Tugas:
1. Tulis ulang bagian opini tentang peringatan hari lahir, mulai dari "Apa pula maksudnya" terus sampai "menghebohkan dalam memperingatinya?", dan ganti "hari pernikahan" dengan "hari wisuda".
2. Teruskan tulisan opini tentang peringatan hari lahir itu setelah kalimat terakhir yang ada.

Kutipan Teks:
....
Oleh: Muhibuddin Hanafiah - Opini, Harian Serambi Indonesia
KALAU dipikir-pikir, apa pentingnya memperingati hari lahir itu. Seperti kelahiran personal, institusional atau kelahiran apa saja dengan istilah yang dipakai pun bermacam-macam. Ada yang menamakannya dengan “milad” seperti sering kita dengar dipakai di kalangan GAM dahulu. Ada yang menyebut dengan “maulid” sebagaimana orang Aceh tatkala memperingati hari lahir Nabi Muhammad saw.
Untuk peringatan hari proklamasi RI dinamakannya dengan “HUT”. Atau mengistilahkan dengan “ultah” seperti dalam memperingati hari kelahiran anak usia TK kita. Bahkan ada yang memberi terma “hari jadi” atau “dies natalis” misalnya kalangan akademisi di perguruan tinggi. Namun apa pun nama dan istilah lain yang sepadan dengannya, ternyata masih banyak istilah atau nama lainnya. Begitu pentingkah mengingat dan mengupacarakan kembali hari lahir tersebut?
Apa pula maksudnya hari lahir itu? Apakah itu berarti hari pembentukan, hari perwujudan, atau hari eksisnya sesuatu yang terkait dengan kepentingan kita? Seperti hari pernikahan, hari pembukaan suatu usaha, hari lounching produk baru kita, atau hari permulaan segala sesuatu yang sifatnya umum dan cakupannya tidak terbatas. Tetapi di antara hari-hari penting itu mengapa hanya hari kelahiran yang begitu menghebohkan dalam memperingatinya?
....
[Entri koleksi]
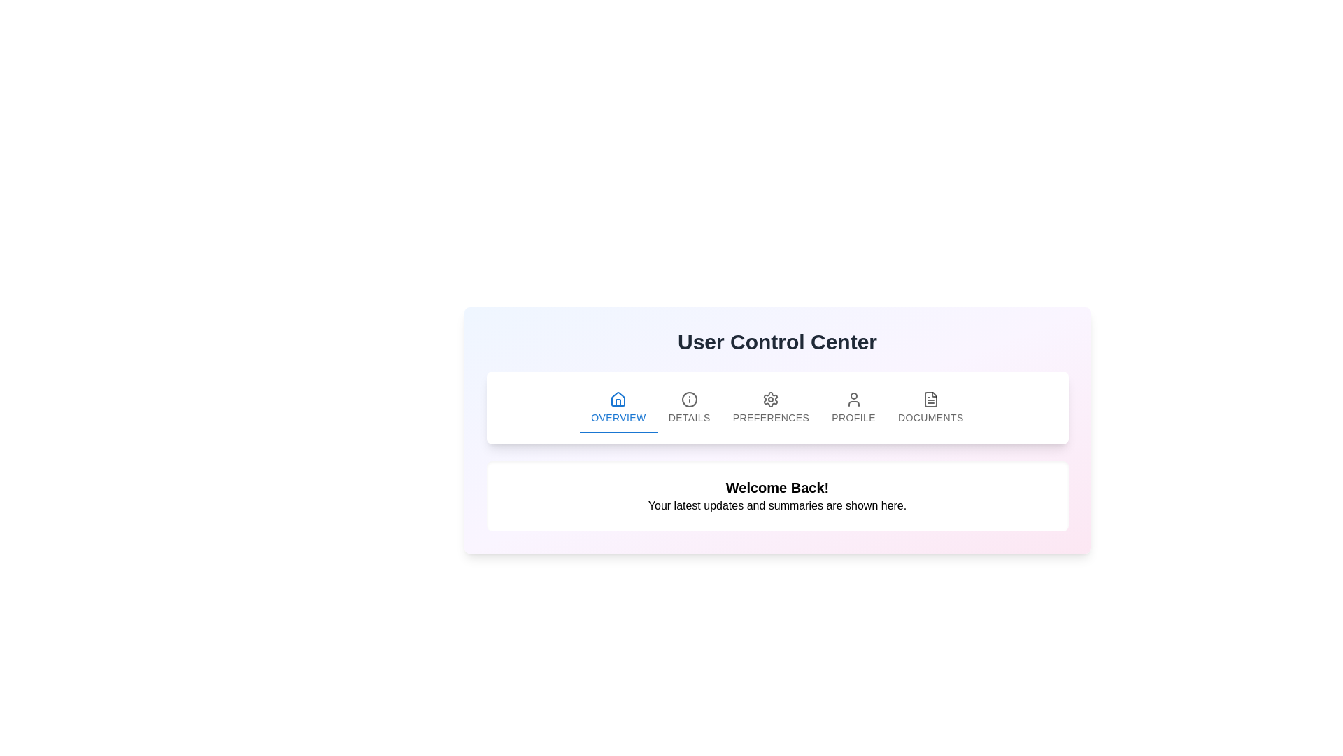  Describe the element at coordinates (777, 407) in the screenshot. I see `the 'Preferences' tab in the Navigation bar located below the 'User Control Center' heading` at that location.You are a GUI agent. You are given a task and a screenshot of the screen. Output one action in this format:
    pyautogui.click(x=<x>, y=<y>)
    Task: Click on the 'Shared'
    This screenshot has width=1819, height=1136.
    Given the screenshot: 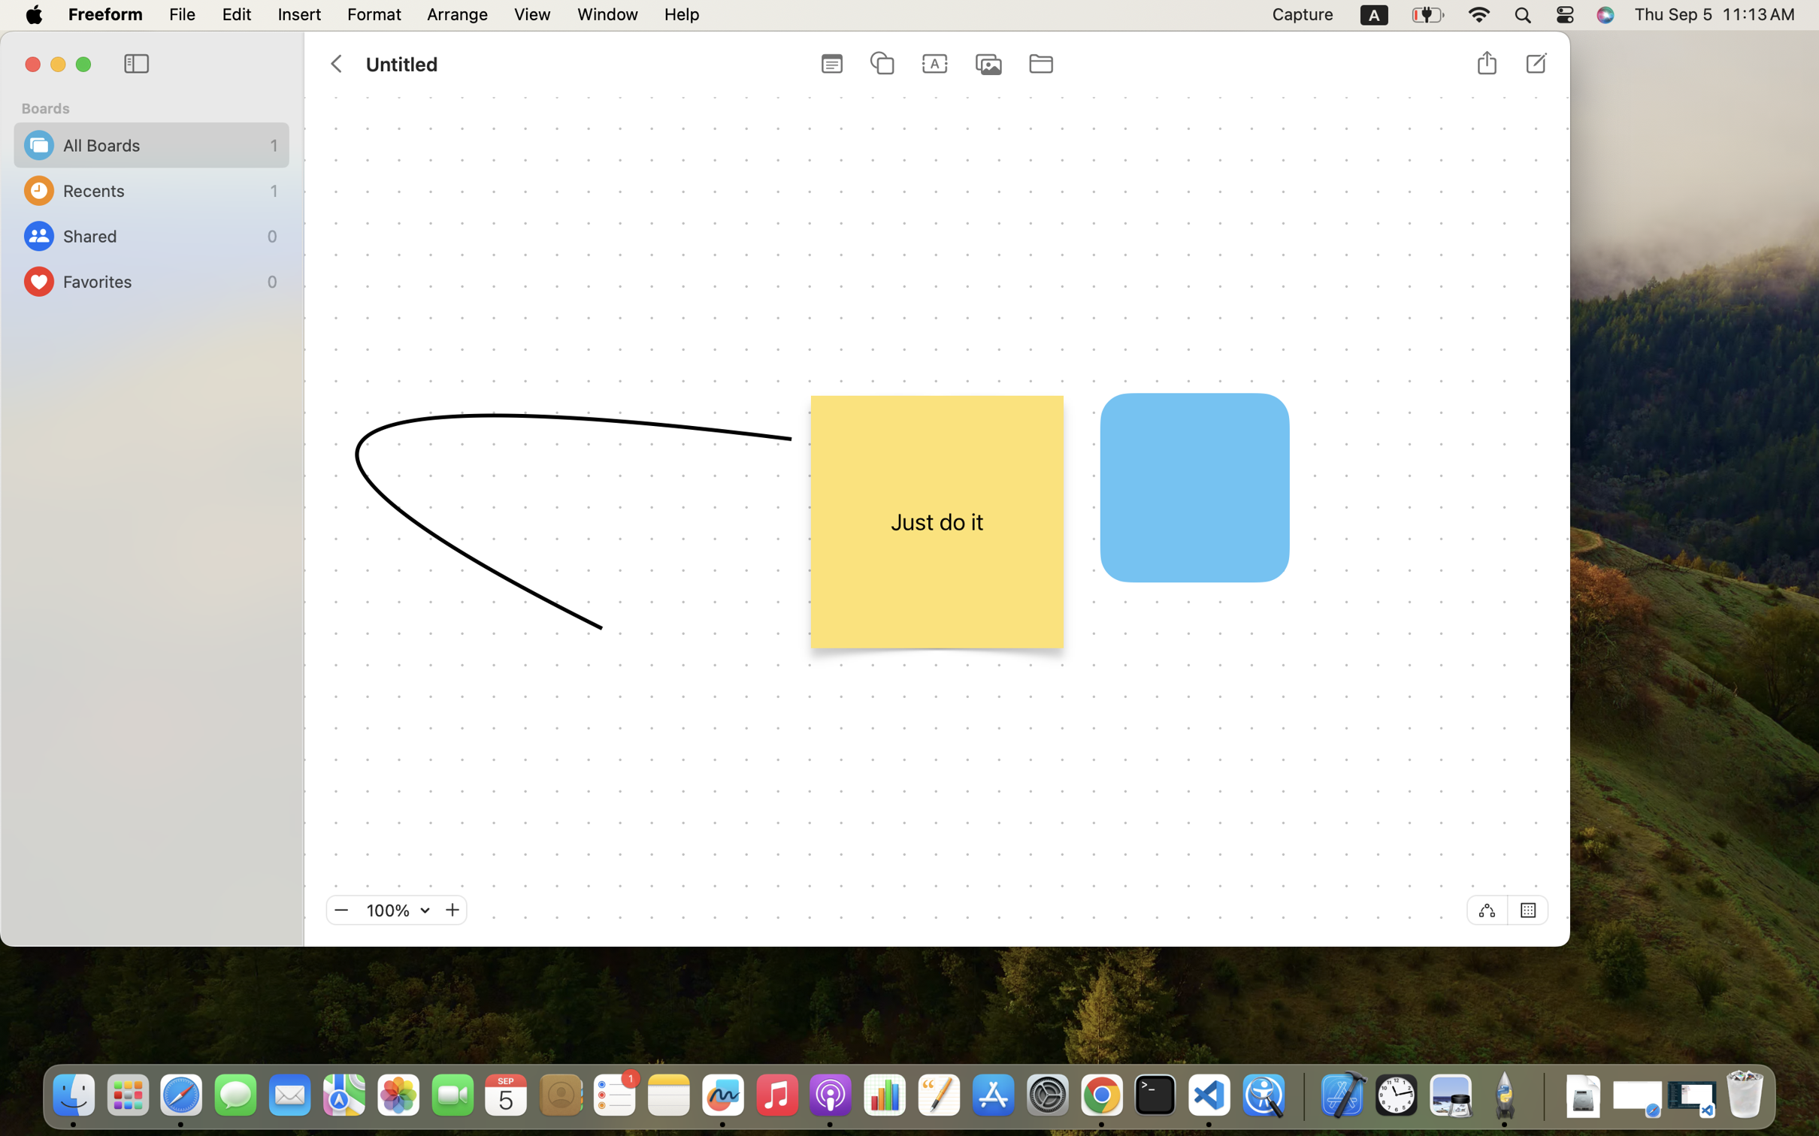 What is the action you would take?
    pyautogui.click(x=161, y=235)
....
Jawaban:
1.
Apa pula maksudnya hari lahir itu? Apakah itu berarti hari pembentukan, hari perwujudan, atau hari eksisnya sesuatu yang terkait dengan kepentingan kita? Seperti hari wisuda, hari pembukaan suatu usaha, hari lounching produk baru kita, atau hari permulaan segala sesuatu yang sifatnya umum dan cakupannya tidak terbatas. Tetapi di antara hari-hari penting itu mengapa hanya hari kelahiran yang begitu menghebohkan dalam memperingatinya?

2.
Terlepas dari jawaban apa yang tepat untuk mengurai soal “kelahiran”, ada satu hal yang tidak dapat dipungkiri, bahwa kebanyakan masyarakat kita memandang hari kelahiran sebagai hari yang paling istimewa. Lalu diperingati saban tahunnya dan mengisi hari tersebut dengan berbagai acara yang mungkin sangat meriah, berkesan dan mewah. Bahkan terkadang sampai lupa diri hingga tujuan dari peringatan tersebut terpinggirkan.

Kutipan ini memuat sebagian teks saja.